There has been a lot of talk recently about usage based billing for Internet services in Canada.

You’re probably with a major Internet Service Provider (ISP) now, but the opportunity to switch to an indie ISP and get more Internet for less money is being threatened. If you sell music on iTunes, offer recordings for download, upload HD video, enjoy watching recordings of live performances on YouTube, etc., you should be paying attention. If you’re excited about Netflix in Canada, if you consider using online backup services, or if you make Skype Video calls, etc., you should be concerned.

Chances are you’re already paying way too much–now is as good a time as any to check out an indie ISP.

Background

Router offline

Credit: comedy_nose [CC BY]

When it comes to Internet Service Providers (ISPs), Canadians seem to have few choices.
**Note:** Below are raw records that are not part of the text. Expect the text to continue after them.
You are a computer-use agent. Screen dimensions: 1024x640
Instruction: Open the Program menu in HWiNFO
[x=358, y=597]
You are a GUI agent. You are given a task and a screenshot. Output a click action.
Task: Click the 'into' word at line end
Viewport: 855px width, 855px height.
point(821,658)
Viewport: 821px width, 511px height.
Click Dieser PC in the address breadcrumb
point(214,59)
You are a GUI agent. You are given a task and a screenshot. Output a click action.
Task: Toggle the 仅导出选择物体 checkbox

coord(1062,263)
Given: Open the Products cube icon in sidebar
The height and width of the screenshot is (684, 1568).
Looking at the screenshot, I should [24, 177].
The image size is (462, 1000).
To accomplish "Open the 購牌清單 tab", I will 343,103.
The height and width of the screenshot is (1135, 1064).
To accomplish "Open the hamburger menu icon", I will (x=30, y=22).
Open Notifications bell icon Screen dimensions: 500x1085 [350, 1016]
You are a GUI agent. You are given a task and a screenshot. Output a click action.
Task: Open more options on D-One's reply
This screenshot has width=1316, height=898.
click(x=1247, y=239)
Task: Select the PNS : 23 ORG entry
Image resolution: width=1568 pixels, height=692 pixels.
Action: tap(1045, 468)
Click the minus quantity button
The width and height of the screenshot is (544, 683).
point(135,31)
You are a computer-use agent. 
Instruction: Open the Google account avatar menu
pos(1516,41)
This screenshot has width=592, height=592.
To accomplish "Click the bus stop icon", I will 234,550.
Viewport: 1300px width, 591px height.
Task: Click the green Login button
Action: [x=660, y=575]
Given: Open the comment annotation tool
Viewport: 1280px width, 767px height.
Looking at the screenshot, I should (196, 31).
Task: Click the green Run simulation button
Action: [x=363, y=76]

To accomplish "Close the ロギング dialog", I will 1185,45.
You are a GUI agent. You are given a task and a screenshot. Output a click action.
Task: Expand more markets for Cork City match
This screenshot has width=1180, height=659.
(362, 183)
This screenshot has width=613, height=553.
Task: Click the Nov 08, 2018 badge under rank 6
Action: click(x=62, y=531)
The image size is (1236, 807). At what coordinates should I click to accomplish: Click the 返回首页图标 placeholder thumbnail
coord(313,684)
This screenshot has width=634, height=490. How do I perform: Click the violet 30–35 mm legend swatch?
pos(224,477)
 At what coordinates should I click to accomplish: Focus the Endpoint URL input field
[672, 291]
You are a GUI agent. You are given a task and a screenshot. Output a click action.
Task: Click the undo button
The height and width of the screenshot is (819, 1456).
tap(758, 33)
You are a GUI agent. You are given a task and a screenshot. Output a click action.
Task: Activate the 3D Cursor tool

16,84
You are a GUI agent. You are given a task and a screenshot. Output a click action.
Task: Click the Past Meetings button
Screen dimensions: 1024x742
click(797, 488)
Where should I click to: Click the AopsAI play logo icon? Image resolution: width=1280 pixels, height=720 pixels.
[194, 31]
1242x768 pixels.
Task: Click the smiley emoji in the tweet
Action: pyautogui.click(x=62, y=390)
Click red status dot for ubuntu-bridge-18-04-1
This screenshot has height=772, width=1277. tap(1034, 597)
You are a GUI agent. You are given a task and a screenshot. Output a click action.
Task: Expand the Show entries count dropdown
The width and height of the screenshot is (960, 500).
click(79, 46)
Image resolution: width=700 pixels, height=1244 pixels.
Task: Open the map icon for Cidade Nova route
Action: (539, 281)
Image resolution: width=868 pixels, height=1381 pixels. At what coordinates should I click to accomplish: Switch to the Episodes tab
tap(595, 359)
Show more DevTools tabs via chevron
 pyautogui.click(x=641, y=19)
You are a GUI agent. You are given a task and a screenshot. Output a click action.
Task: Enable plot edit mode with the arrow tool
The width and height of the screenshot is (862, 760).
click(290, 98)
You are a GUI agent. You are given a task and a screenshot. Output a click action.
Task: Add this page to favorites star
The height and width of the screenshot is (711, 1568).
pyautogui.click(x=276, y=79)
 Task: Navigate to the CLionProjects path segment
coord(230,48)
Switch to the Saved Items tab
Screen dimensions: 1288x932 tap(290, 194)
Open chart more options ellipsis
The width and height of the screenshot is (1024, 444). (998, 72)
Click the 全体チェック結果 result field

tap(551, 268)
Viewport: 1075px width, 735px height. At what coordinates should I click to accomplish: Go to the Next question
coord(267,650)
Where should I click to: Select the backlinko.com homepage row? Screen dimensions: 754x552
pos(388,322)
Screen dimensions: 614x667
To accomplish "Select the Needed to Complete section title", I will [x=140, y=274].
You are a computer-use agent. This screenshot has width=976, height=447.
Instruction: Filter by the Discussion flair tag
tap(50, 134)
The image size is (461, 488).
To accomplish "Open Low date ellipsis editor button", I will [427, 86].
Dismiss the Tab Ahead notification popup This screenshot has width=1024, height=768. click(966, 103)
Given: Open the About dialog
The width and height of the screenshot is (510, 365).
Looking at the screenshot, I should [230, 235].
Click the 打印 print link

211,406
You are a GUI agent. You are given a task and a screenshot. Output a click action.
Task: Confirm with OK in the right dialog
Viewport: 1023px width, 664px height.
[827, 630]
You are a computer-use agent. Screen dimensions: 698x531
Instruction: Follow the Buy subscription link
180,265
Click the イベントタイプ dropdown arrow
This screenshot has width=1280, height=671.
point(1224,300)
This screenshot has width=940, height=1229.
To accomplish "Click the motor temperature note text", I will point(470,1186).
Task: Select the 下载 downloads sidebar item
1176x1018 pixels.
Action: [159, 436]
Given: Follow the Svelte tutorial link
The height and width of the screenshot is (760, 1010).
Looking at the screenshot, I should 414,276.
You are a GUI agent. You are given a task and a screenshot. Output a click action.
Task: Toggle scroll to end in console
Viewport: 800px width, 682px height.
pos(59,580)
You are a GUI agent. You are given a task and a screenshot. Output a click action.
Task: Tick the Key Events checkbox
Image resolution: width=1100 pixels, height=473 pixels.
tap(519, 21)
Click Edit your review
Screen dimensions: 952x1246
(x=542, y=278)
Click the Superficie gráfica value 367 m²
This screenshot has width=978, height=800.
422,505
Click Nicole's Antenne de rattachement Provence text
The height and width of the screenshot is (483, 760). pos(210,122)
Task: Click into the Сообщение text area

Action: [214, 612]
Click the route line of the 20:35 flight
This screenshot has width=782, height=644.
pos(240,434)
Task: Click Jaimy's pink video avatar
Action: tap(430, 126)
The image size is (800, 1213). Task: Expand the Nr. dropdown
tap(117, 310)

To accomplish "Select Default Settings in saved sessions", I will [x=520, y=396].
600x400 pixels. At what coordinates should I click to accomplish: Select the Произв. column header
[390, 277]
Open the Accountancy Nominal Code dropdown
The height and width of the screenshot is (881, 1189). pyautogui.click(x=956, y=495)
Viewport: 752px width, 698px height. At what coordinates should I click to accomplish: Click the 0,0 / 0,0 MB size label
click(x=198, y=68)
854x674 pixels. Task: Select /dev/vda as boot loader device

Bell, Rogers, Shaw, Telus, and Videotron are the only major players, and it’s usually a choice between two of them in any particular place. Most people aren’t aware that many other indie ISPs exist, often offering more Internet for less money.

The major ISPs have a monopoly on the wires into our homes. They built their networks largely on tax dollars, and have special right-of-way privileges “to put wires above and below public and private property without needing permission from or payment to the property owners.” We give them tax dollars and these special privileges so that the networks get built, but we require them to let other companies–the independent ISPs–connect to that “last mile” in order to encourage competition.

The Indie Difference

My family used to be Rogers cable customers. At ~$55/month on the most expensive plan at the time, we always exceeded the 90 GB monthly usage limit, and were often hit with the maximum $50 monthly penalty on top of our monthly fee. (Compare Rogers to Comcast, a major American ISP with a cap of 250 GB.) It was easy for a family of five creators, gamers, students and professionals with home offices to hit 120 or 150 GB per month. Rogers eventually offered a plan with a higher cap, for a whopping $150/month. It’s since come “down” to $100.

We dropped Rogers for Teksavvy — an independent ISP that offered up to 200 GB per month for just $32. And it was only $0.25/GB over the limit, compared to a $2/GB penalty with Rogers. Finally, an honest company that wasn’t trying to gouge us!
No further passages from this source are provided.